### [TEXT PROVIDED]

════════

Wednesday, August 13, 2008

Winner takes all

I remember one night long ago (in 1996), in a home far, far away, watching the T.V. mesmerized by Kerri Strug and her Olympic gymnast fortitude.

Seeing her on the vault, doing her first pass, hurting her ankle and hobbling off the mat I thought “all of that for nothing- all of that hard work and she’s done.” If it would have been me, I feel like there would have been howling, dramatic gestures and some sort of standing-ovation exit.

Instead, the whole world, including me in my play room, watched as she cried, grimaced and then returned to her spot on the runway mat (or the technical Olympic gymnast term used), assumed her place, stuck her landing with her INJURED ankle and brought glory and honor to her country and her team.

That moment has always defined for me the kind of sacrifice it takes to be an Olympic athlete.

There are few times a girl will question whether or not she missed her calling in life- but watching Olympic gymnastics as well as Broadway shows we tend to ask ourselves “what if?”

════════

### [DATA EXTRACT]
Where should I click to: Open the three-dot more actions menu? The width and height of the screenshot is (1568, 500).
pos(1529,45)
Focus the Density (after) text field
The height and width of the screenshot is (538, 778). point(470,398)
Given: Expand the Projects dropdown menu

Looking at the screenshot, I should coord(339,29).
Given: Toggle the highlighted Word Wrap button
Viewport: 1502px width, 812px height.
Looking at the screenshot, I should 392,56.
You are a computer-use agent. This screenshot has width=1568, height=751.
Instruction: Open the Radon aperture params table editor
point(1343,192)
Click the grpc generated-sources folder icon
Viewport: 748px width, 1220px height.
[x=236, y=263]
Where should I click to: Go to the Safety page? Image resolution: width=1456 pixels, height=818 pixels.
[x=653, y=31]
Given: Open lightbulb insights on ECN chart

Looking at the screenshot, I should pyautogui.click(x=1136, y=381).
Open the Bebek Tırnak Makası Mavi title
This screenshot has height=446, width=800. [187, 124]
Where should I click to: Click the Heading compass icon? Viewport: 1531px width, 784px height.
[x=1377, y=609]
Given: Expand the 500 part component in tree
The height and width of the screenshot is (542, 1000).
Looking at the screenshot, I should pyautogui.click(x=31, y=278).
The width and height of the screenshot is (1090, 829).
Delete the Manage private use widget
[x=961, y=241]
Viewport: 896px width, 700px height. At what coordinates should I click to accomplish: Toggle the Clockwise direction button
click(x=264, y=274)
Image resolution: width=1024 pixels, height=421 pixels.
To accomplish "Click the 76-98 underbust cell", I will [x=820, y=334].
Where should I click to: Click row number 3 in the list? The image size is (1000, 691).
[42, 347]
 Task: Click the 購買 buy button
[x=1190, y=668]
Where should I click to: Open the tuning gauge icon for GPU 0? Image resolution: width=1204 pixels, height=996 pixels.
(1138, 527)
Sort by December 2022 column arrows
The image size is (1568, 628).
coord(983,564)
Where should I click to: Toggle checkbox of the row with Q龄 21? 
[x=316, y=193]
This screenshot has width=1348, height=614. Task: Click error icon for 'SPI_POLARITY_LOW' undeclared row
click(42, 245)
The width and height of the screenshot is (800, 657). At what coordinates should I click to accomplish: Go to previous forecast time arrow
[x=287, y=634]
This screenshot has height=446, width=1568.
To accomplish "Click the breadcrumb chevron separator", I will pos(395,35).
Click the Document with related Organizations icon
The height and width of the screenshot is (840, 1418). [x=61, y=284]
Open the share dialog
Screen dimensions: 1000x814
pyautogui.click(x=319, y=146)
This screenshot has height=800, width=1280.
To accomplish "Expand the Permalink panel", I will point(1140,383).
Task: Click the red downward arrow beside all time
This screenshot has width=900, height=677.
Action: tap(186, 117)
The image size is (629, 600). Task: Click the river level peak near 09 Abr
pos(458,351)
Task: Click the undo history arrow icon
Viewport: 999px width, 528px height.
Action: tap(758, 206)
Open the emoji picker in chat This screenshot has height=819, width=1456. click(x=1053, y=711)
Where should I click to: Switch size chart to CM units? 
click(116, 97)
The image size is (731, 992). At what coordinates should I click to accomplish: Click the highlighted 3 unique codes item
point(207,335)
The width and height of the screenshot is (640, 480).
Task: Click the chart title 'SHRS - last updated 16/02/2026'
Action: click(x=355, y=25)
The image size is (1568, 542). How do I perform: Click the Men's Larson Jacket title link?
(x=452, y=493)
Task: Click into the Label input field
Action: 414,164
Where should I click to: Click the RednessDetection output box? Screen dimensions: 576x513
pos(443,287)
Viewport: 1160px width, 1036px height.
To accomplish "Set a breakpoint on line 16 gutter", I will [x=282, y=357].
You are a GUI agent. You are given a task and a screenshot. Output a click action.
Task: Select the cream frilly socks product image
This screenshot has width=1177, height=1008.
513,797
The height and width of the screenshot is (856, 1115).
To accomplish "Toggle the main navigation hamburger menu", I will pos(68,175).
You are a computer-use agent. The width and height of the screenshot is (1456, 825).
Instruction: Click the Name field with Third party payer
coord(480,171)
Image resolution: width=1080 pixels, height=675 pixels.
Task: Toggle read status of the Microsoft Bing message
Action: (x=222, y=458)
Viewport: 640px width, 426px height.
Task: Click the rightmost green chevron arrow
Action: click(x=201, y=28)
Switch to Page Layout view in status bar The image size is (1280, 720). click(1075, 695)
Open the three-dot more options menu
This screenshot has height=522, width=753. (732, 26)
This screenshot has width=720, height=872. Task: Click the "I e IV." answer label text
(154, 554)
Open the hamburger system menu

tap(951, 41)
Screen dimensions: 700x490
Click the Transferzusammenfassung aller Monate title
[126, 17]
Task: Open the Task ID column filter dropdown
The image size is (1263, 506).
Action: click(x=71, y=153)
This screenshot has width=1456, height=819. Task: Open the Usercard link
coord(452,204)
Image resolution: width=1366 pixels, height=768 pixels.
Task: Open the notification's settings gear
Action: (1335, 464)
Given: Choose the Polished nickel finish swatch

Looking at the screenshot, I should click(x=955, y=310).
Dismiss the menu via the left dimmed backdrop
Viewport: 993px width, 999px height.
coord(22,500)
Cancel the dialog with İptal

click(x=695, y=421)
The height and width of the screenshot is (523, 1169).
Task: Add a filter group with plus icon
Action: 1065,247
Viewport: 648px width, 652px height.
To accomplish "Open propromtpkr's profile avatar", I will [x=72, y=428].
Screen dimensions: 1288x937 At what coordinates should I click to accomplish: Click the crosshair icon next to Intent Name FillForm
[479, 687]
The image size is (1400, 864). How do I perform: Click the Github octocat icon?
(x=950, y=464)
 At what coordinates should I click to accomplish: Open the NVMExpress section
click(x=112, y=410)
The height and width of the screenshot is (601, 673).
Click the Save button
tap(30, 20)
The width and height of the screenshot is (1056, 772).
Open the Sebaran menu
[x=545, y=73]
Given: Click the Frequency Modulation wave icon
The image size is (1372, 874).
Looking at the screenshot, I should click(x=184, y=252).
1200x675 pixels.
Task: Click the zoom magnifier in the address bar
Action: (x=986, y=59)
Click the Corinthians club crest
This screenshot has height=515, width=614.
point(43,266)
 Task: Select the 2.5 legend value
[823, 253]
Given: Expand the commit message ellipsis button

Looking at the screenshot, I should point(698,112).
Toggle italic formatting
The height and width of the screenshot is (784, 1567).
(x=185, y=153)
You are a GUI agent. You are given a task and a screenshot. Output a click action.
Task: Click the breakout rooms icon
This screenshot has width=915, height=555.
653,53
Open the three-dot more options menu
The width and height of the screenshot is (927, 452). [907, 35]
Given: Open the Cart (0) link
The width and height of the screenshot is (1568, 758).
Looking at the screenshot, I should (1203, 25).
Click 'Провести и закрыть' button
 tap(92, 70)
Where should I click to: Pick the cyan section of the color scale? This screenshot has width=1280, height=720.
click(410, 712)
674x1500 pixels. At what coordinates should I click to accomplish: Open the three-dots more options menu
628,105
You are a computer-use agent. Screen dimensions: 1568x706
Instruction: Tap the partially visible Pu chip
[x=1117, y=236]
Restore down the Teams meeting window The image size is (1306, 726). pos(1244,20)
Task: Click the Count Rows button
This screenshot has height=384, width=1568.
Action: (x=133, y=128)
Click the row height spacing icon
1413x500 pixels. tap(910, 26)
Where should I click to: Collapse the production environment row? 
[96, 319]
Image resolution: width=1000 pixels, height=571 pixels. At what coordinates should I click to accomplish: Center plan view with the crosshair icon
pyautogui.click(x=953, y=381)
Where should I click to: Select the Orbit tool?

════════

### [GIVEN INSTRUCTION]
Write out the passage of the Kerri Strug post that begins at the words "Seeing her on" and stops after "an Olympic athlete.". Work from the Kerri Strug post alone, leaving the material aside.

### [RESULT FOR THIS EXERCISE]
Seeing her on the vault, doing her first pass, hurting her ankle and hobbling off the mat I thought “all of that for nothing- all of that hard work and she’s done.” If it would have been me, I feel like there would have been howling, dramatic gestures and some sort of standing-ovation exit.

Instead, the whole world, including me in my play room, watched as she cried, grimaced and then returned to her spot on the runway mat (or the technical Olympic gymnast term used), assumed her place, stuck her landing with her INJURED ankle and brought glory and honor to her country and her team.

That moment has always defined for me the kind of sacrifice it takes to be an Olympic athlete.